Poster by L. N. Britton for the American Red Cross War Fund, 1917.

Some years ago, Mark Morocco, an actor, was in a terrible car accident with his wife, Lisa. Because they were both young, otherwise healthy, and lucky—and because they were quickly attended to by skilled emergency physicians and trauma surgeons—they survived.

A year later, Mark left acting behind to return to school to become an ER doctor. When asked why, he explained that the physicians who saved his life were engaged and passionate—the way artists are engaged and passionate.

A characterization that testifies to one man’s generosity of character, if nothing else.

Artistic responses to disaster have a rich history all their own, from public art projects to public health campaigns to radical expressions of protest, resistance, and dissent. How, and where, and when—and with what frequency and insistence—we respond to adversity says as much about artists as individuals as about the communities within which we work.

Communities themselves crystalize in crisis, unified at the nexus of solidarity (which is communal) and suffering (which is not). Coming to terms with a catastrophe is disorienting, which explains the occasional urge to channel your inner location scout: recalling where you were, say, when JFK was shot, when the Challenger exploded, or when the Twin Towers collapsed. But must you relate to a disaster to give it meaning?

A question for another day.

For now, it bears saying that we each respond to crisis in different ways. Some of us retreat. Others mope. Still others live vicariously through influencers (a questionable term if there ever was one) who persist, for whatever reason, as the deities of choice for a certain swath of the population. When 22-year old Kylie Jenner posted a photo earlier this week, on Instagram, reporting that she was bored, she received more than one hundred thousand comments, and nearly six million likes.

Six. Million. Likes.

For context, that’s about two percent of the entire US population. It’s the entire population of Denmark. It’s the approximate number of Jews who died during the Holocaust.

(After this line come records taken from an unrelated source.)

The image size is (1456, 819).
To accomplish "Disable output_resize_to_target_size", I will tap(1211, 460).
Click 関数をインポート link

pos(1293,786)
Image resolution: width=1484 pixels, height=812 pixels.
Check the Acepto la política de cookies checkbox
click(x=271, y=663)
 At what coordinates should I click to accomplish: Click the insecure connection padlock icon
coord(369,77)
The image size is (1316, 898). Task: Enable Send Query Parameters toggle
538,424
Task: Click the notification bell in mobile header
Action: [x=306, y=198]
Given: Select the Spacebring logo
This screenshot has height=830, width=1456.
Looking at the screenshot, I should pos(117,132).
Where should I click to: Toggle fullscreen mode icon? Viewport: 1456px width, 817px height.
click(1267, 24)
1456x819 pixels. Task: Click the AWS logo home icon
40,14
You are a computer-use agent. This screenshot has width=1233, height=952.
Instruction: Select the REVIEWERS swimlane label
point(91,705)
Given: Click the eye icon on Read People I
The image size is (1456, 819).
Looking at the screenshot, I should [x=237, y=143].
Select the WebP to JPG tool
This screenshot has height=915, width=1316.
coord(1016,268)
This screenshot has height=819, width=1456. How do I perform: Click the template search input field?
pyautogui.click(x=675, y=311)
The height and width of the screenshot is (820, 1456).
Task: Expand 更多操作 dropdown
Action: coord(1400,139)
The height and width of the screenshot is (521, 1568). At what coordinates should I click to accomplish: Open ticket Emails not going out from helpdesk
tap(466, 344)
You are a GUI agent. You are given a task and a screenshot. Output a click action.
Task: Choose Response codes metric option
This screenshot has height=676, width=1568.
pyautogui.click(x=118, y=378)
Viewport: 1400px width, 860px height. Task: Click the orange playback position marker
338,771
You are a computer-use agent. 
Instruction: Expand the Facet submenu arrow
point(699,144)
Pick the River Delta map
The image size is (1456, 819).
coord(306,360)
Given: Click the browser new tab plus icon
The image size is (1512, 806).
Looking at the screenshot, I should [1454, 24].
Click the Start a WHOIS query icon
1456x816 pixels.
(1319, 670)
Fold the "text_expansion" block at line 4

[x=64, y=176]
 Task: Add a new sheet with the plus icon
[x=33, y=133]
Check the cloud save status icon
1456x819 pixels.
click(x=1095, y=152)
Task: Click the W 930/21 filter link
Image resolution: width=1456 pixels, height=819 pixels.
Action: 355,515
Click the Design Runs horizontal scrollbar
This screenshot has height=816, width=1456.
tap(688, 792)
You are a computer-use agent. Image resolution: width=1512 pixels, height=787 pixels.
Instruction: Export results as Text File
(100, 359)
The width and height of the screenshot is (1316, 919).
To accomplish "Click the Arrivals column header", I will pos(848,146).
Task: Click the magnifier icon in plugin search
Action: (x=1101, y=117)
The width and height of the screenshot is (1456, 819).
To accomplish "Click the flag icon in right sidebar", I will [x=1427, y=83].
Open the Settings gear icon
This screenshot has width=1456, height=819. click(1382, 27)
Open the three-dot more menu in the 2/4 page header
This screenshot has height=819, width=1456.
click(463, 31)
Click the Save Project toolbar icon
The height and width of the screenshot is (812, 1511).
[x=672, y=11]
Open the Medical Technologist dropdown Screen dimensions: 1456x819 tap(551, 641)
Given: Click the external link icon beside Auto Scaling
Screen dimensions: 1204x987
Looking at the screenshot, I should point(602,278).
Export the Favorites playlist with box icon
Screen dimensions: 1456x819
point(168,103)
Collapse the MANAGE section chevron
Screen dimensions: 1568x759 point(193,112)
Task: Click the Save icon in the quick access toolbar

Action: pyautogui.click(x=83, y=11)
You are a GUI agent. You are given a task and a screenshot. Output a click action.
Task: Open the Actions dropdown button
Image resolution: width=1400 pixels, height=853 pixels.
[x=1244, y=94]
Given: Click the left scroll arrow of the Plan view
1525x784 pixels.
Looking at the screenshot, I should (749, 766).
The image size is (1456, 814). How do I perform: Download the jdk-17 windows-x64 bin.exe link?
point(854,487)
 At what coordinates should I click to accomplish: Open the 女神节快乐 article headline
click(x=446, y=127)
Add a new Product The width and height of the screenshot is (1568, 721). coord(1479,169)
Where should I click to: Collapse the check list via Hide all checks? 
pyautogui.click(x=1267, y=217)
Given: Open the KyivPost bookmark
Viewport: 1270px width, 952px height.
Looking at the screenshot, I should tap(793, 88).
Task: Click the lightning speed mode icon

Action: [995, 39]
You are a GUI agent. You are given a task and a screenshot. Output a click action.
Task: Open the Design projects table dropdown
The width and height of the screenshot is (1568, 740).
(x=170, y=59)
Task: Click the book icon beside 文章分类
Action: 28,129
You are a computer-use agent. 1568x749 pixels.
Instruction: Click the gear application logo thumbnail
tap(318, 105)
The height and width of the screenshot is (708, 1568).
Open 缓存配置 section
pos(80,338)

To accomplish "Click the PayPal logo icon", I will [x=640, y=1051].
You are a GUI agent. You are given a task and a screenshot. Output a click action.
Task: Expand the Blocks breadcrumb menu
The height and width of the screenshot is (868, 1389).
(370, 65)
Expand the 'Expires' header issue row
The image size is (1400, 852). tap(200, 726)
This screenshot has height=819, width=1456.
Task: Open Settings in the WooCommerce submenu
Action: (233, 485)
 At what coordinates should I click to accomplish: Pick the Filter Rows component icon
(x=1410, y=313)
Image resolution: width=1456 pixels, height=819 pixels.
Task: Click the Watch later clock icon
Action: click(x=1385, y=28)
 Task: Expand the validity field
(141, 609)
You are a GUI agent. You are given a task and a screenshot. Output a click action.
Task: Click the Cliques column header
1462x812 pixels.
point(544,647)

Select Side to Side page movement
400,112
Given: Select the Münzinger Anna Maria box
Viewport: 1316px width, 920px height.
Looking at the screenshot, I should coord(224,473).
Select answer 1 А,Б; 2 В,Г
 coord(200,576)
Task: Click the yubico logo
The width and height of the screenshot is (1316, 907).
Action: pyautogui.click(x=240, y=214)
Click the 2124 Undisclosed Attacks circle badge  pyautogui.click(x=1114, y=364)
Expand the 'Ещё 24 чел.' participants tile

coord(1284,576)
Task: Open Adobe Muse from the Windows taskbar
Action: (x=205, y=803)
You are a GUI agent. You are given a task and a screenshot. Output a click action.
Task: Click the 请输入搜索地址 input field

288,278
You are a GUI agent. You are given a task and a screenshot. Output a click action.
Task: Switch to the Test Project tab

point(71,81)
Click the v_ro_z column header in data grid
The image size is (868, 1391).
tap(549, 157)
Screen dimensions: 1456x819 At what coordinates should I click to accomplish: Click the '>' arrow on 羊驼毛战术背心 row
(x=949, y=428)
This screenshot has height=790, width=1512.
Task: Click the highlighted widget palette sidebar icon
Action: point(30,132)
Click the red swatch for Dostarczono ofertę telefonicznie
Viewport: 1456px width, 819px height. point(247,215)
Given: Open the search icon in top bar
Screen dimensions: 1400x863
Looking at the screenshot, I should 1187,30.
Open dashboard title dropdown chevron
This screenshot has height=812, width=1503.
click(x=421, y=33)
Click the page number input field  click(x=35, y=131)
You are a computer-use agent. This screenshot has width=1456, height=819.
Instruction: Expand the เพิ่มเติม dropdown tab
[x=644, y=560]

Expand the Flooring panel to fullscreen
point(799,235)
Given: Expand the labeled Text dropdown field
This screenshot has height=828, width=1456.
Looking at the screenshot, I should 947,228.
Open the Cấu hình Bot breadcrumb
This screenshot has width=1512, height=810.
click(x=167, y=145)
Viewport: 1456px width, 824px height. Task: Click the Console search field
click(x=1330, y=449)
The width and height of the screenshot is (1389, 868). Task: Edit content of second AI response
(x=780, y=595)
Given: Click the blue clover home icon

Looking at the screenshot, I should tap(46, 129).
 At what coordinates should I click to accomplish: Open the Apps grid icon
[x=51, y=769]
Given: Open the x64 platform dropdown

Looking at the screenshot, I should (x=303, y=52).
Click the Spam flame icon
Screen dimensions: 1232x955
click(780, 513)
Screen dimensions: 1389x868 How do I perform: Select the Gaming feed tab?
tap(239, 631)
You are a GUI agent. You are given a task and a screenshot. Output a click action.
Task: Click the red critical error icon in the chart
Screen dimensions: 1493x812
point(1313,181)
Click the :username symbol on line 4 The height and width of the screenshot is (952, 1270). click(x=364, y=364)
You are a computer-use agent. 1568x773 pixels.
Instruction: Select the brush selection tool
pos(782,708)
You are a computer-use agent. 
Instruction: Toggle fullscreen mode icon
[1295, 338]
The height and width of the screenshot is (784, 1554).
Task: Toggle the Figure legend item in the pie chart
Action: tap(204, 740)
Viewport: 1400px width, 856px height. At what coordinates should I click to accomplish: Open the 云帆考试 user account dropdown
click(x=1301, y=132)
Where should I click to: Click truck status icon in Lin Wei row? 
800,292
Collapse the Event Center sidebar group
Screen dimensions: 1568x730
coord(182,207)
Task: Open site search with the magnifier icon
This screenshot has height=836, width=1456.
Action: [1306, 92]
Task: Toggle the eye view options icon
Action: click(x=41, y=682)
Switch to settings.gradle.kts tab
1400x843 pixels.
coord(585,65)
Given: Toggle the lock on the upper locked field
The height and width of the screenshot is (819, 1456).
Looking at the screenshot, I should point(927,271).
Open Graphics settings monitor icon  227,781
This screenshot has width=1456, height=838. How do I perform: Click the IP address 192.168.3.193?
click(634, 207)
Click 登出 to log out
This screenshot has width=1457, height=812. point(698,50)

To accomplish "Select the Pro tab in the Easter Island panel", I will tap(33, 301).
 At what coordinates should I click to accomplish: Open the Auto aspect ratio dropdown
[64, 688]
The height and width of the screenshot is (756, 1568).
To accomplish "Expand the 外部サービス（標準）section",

Don’t be fooled. Social media, disguised as communication, and which traffics in the counterintuitive circuitry of the tautological, is not now—nor has it ever been—an art form. Tempting to think otherwise, but think of this as a wake-up call.

Witnessing a crisis does not require you to be endlessly productive but it does offer you the opportunity to shift gears. You can’t be passive and passionate at the same time. To be truly self-reliant is to reclaim your own voice, your own mind, your own practice. For now? Stop applauding apathy. Start reclaiming agency. Look hard. Listen harder. Accept that life is unpredictable, that pain is subjective, and that boredom, for God’s sake, is not the same as suffering.

Today, Dr. Mark Morocco serves on the front lines as an emergency physician at UCLA. He's a first responder, and has been for nearly three decades. I know of no one more devoted to his patients, his colleagues, and his community—no one, for that matter, more passionate or more engaged, and why?

The force of character, Emerson once wrote, is cumulative.

The way we respond to the world, through our work, says everything about who we are, individually and as a people. Responses are reactions, and reactions demand attention. Attention is how we express kindness, commitment, love—and most critically right now, altruism.

For the weekend ahead, consider how you can be there for someone else. Generosity of character is everything. The struggle, as it turns out, is actually real.